She writes that throughout human endeavour “government remains the paramount area of folly because it is there that men seek power over others – only to lose it over themselves”.
For Tuchman, persistence in error is the problem. When leaders abandon reason and rationality, when they fail to recognise mistakes, when they refuse to withdraw from bad policy – no matter the damage they are doing to themselves and their nations – this is the march of folly.
Vietnam was an example of this process. Fearful of McCarthyism and right-wing opinion at home, successive American leaders – from Eisenhower to Nixon – refused to be the first president to concede ground to communism.
This is why they fought an unwinnable war for so long. This is why they pushed their country deeper and deeper into the folly of a counter-productive foreign policy.
I believe that something similar is happening in the United States today. Post-September 11, the American people want revenge for the attack on their country and the Bush Administration is determined to give it to them.
It is determined to wage war on Iraq and Saddam Hussein. Even if this means damaging America’s long-term interests. Even if this means diverting resources from the real war against terror. Even if this means trashing the UN system. Even if this means dividing the Western world and gutting NATO. Even if this means generating a new wave of anti-American sentiment around the world.
After the attacks on the World Trade Centre and the Pentagon, people were worried about what Al-Qaeda might do next. Today they are worried about what President Bush might do next.
This is the march of folly and shamefully, the Australian Government is following the United States down this path. This is the worst piece of Australian foreign policy since Vietnam.
The Prime Minister has made a crude judgement post-September 11 that the world has just one super-power and, in the war against terror, Australia needs to get with the power, no matter the cost to our independence and international standing. He is not interested in arguments about the soundness of US policy or the need for global power-sharing and cooperation. The Howard Government is determined to follow the leader.
This approach is spelt out in the Government’s recent Strategic Review, a remarkably simplistic document that even goes as far as endorsing the Son of Star Wars: American missile defence. Incredibly, this is not to protect Australian cities and territory. Rather, it recognises that under this Government, wherever the US army goes across the globe, the ADF will automatically follow.
This is not a white paper but a tissue paper, to cover the Government’s radical shift in defence policy. The old DOA was Defence of Australia. The new DOA is Defence of America.
The Howard Government has turned Australia’s national security upside down. It has handed over our sovereignty to the United States and left our country exposed to the adventurism of the Bush Administration.
For some of the media-elites, to say these things is seen as anti-American. In my case, I greatly admire the achievements of the United States people. I’m not anti-American. I’m anti-Bush. I’m anti-the right-wing hawks of the Republican Party. I’m anti-war.
The United States is a great and powerful nation. But being powerful doesn’t always mean that nations and politicians get it right.
It is in Australia’s interests to question US foreign policy and the competence of world leaders.

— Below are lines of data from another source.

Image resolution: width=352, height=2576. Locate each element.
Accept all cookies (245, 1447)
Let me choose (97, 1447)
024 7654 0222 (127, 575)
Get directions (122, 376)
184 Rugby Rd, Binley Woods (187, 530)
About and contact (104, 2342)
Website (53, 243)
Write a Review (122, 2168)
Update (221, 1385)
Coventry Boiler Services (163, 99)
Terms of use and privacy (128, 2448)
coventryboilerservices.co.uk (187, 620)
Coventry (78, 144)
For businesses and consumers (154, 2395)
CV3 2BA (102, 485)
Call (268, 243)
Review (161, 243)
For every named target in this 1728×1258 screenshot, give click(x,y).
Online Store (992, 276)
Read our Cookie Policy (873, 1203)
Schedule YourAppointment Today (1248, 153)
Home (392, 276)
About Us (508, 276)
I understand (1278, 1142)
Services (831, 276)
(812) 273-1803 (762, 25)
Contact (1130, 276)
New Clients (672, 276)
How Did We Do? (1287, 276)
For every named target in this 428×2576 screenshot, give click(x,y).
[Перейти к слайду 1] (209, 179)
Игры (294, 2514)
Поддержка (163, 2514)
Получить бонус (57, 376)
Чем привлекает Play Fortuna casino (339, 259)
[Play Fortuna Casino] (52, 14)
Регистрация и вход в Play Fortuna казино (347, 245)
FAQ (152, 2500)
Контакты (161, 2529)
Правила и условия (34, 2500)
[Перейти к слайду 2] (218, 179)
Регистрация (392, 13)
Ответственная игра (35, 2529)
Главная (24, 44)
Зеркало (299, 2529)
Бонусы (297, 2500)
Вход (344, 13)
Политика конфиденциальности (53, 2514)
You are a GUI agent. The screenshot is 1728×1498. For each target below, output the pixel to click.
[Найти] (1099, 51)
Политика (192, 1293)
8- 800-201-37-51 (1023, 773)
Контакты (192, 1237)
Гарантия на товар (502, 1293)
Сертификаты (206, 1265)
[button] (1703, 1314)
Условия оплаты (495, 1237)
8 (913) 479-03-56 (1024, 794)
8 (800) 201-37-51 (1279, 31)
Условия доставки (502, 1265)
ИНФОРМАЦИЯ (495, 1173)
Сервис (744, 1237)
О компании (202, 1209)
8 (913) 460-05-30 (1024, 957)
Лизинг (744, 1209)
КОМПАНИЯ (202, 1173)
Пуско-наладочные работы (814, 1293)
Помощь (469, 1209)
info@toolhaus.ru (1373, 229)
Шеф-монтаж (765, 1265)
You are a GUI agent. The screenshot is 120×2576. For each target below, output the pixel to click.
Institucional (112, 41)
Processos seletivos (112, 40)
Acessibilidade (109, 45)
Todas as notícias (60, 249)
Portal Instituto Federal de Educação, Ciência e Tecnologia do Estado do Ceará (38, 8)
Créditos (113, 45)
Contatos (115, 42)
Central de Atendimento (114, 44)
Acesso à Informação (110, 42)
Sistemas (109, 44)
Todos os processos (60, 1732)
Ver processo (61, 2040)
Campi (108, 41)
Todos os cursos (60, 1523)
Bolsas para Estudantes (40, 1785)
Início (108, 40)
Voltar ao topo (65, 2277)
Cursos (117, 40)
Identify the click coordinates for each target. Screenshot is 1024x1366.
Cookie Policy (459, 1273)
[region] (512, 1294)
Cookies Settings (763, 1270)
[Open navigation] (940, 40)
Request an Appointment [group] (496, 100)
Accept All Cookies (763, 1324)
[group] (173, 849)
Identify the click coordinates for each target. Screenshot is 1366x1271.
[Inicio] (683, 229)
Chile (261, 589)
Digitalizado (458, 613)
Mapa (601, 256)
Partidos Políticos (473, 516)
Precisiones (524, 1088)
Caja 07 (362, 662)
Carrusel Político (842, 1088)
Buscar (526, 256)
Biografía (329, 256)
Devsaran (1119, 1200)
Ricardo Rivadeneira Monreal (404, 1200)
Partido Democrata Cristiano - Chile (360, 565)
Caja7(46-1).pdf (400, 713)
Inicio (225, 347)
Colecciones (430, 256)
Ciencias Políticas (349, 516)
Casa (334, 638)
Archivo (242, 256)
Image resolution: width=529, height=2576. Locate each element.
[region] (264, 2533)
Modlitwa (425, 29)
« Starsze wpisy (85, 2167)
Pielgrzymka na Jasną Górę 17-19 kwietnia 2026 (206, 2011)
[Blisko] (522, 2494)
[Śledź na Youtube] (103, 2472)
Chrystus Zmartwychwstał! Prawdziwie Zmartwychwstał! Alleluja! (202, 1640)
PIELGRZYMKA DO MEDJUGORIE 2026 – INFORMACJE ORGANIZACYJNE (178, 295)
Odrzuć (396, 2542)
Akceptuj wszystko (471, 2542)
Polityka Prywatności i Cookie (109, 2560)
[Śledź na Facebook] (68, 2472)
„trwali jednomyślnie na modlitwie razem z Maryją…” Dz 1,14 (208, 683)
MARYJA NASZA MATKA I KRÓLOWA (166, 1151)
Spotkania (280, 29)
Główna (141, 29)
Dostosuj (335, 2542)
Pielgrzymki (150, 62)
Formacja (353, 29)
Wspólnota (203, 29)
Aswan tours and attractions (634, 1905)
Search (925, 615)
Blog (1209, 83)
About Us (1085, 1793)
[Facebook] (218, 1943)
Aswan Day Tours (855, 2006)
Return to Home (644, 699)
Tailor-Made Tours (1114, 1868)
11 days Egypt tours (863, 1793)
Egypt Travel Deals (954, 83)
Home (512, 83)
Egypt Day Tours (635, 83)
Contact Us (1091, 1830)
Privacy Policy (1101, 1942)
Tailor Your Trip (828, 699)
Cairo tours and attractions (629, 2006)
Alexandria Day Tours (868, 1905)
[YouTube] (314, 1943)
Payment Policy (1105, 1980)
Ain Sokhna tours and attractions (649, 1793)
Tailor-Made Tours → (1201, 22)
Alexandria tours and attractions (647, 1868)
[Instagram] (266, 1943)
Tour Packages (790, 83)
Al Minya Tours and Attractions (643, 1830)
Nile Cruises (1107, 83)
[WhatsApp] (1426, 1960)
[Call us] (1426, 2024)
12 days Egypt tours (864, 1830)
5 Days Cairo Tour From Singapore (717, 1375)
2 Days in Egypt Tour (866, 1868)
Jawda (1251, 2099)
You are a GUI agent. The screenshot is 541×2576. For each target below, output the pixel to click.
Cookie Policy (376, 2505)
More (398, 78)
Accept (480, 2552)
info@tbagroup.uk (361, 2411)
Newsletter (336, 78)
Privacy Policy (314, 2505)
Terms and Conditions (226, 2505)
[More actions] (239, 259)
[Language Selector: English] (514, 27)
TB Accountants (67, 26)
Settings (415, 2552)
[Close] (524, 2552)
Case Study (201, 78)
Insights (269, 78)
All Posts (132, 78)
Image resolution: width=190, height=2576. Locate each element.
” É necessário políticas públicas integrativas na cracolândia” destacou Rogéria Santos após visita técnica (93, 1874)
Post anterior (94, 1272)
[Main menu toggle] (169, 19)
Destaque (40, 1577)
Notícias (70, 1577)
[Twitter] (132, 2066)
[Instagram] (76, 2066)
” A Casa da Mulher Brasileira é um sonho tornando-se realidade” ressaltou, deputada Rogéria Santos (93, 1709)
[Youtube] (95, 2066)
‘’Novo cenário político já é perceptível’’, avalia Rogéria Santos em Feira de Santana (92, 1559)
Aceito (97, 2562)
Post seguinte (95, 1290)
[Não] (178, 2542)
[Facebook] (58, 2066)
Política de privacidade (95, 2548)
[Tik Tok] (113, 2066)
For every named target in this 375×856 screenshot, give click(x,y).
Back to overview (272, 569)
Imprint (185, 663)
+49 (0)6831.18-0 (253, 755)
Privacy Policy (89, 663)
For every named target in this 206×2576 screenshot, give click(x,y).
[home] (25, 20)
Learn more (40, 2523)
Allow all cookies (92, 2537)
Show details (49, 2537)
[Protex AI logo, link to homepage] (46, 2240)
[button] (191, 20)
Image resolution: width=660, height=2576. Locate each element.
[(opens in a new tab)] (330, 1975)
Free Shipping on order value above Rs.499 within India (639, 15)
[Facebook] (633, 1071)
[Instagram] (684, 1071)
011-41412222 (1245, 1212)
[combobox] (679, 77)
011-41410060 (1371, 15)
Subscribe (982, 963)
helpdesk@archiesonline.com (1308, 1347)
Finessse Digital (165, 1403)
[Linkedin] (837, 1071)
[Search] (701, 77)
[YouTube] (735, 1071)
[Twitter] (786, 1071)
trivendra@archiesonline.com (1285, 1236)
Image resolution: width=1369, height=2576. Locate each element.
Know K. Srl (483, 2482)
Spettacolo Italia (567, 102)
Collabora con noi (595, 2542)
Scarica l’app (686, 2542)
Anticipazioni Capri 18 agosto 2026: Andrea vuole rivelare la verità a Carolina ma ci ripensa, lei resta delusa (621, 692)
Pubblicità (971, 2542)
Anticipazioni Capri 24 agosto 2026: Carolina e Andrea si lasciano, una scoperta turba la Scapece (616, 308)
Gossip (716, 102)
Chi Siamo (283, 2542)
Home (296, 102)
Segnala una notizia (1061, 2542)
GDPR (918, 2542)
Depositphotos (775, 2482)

Australian lives are now on the line. Our troops in Iraq are effectively under the command of George W Bush. No nation should just sleepwalk into war.
An unnecessary war
When people ask: what is the alternative to war, I say that the answer is quite simple. The alternative to war is peaceful disarmament.
On 7 March the chief UN weapons inspector Hans Blix reported that substantial progress had been made and that Iraq could be disarmed peacefully within a matter of months.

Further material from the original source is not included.